With the “fiscal cliff” looming, and varying predictions of the likely outcome, many nonprofits and their donors may be frozen. But inaction is not the right strategy. So what can you do to be positioned for any of the possible outcomes? Here are our suggestions.
What To Do Before the End of Year
- Don’t sit and wait. Communicate to your current and former donors. Remind them of the important work you do and its impact on those you serve.
- Encourage all donors to consider a gift prior to year-end, while the tax benefits are assured.
- If you have donors who are committed to multi-year pledges, encourage them to make additional payments before the end of the year, while the tax benefits are assured.

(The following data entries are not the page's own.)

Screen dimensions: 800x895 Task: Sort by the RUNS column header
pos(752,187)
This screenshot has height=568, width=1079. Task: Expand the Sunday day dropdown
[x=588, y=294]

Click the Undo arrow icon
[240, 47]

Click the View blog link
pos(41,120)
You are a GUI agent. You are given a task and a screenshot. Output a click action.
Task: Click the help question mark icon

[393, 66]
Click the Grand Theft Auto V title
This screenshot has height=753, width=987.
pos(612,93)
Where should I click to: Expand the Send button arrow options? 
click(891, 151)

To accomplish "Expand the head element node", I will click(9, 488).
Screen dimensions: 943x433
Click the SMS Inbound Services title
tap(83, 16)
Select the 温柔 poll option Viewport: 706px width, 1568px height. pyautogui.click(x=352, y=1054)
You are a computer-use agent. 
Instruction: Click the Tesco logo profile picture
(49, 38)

- If you are working with key volunteers who are involved in “deal making”–like developers, attorneys, financial advisors, or venture capitalists—understand that they may be sprinting to finalize deals in 2012. They’re unlikely to attend meetings or answer your calls–because they are busy, not because they’ve stopped loving the organization.
- The rush to give may reach flood stage toward the end of the month. Be sure you have adequate staff to process the gifts that may come in on the final days of the month.
- Donors who want to make charitable gifts in 2012, but haven’t determined which charities to support, may be placing their resources in donor advised funds. Be sure you have open channels of communication to your local community foundation.
- Some scenarios may provide even greater incentives for donors to consider planned gifts in 2013 and beyond. Now is a good time to make sure that your legacy society and/or planned giving program is poised to take advantage.
- Focus on messages of abundance–of ideas, resources, plans, people, commitment, giving—rather than scarcity.